In the copy, keep the lines from the first line of the material below through the line containing "Given: Expand the English language dropdown" exactly as they are, and include no pictures.

------------------------

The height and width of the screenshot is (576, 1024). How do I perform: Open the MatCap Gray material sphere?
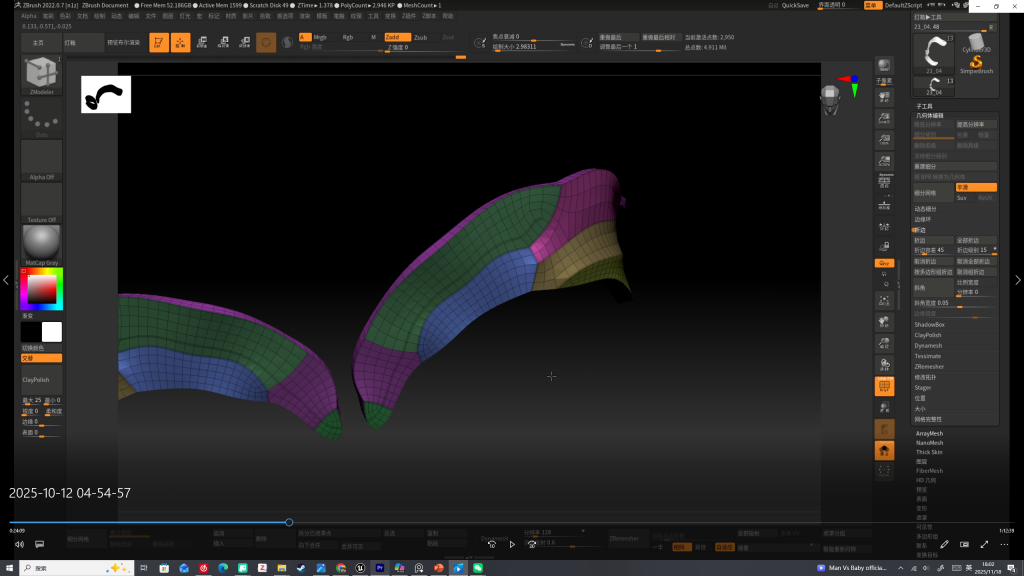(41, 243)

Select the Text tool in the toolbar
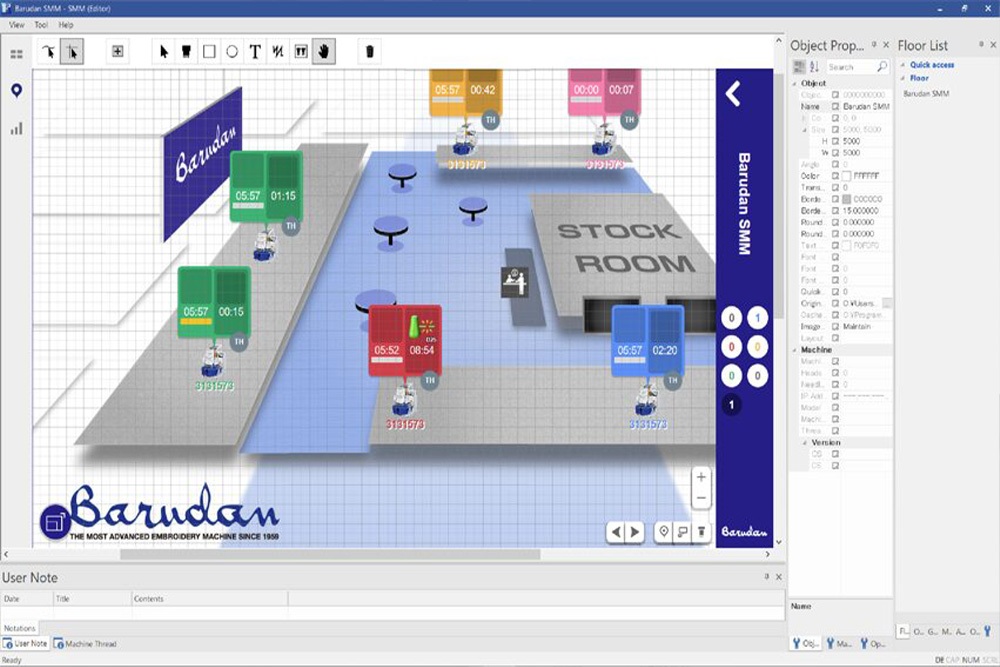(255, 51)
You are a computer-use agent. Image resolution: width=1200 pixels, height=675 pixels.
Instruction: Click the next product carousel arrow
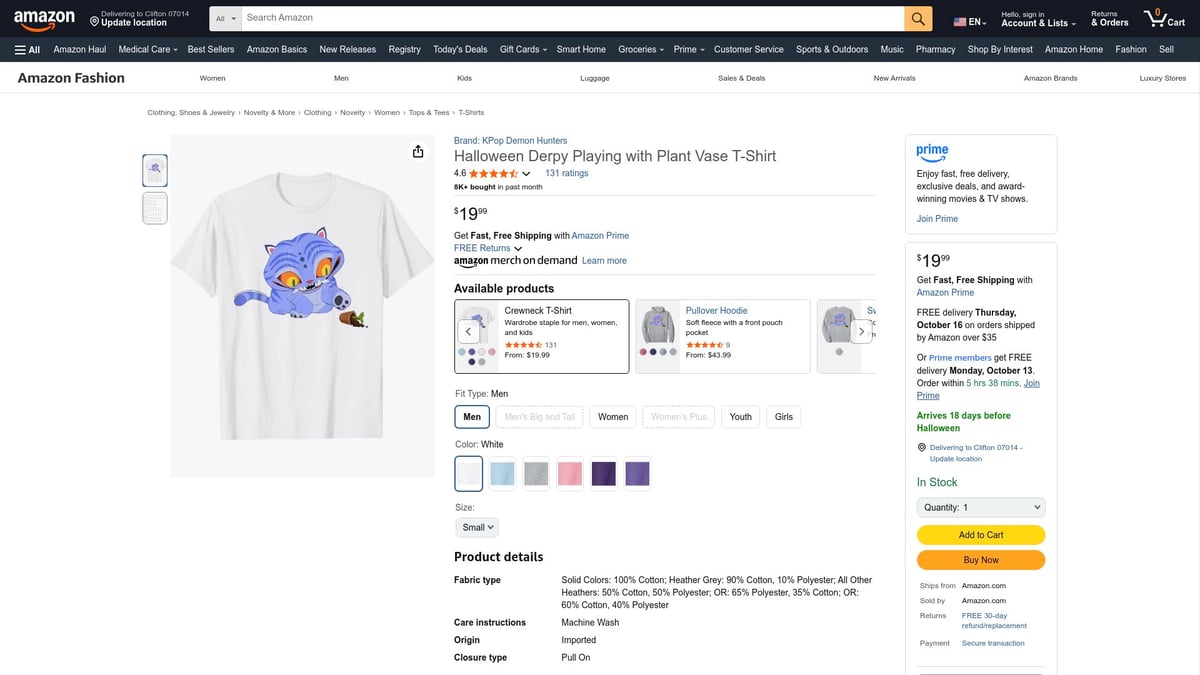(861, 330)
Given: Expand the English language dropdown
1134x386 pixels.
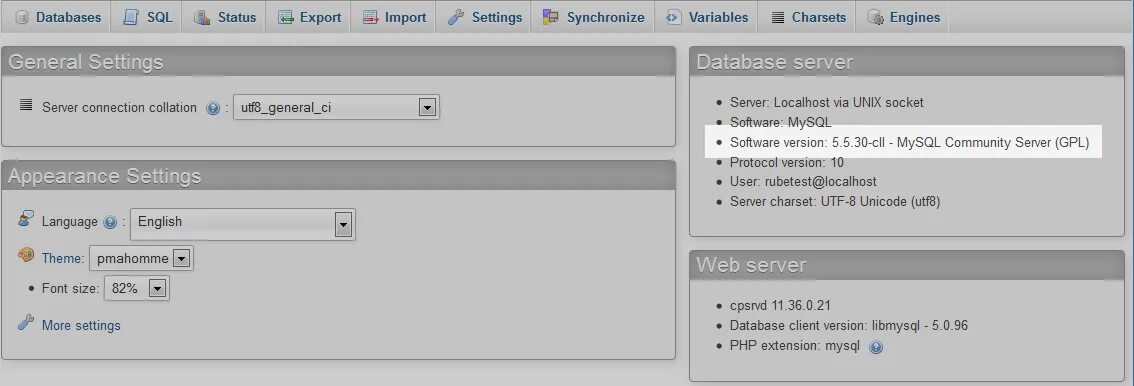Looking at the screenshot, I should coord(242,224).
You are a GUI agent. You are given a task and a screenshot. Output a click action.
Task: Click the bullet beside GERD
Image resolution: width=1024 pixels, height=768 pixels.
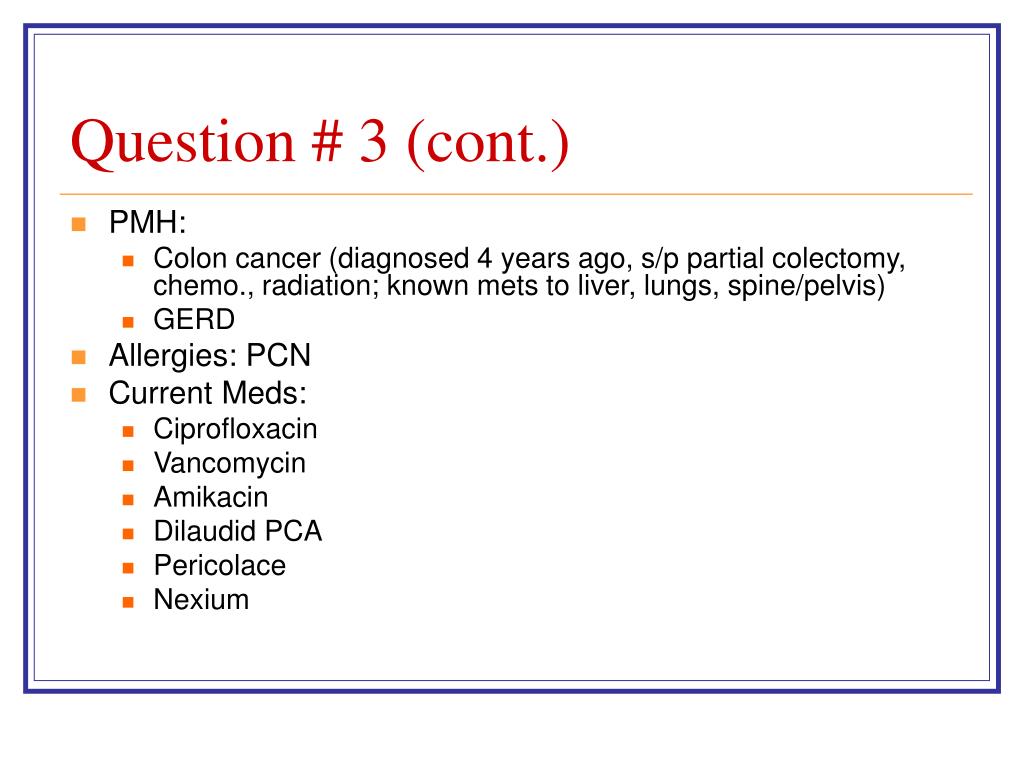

------------------------

### Response to this exercise:
The height and width of the screenshot is (576, 1024). How do I perform: Open the MatCap Gray material sphere?
(41, 243)

Select the Text tool in the toolbar
(255, 51)
You are a computer-use agent. Image resolution: width=1200 pixels, height=675 pixels.
Instruction: Click the next product carousel arrow
(861, 330)
Given: Expand the English language dropdown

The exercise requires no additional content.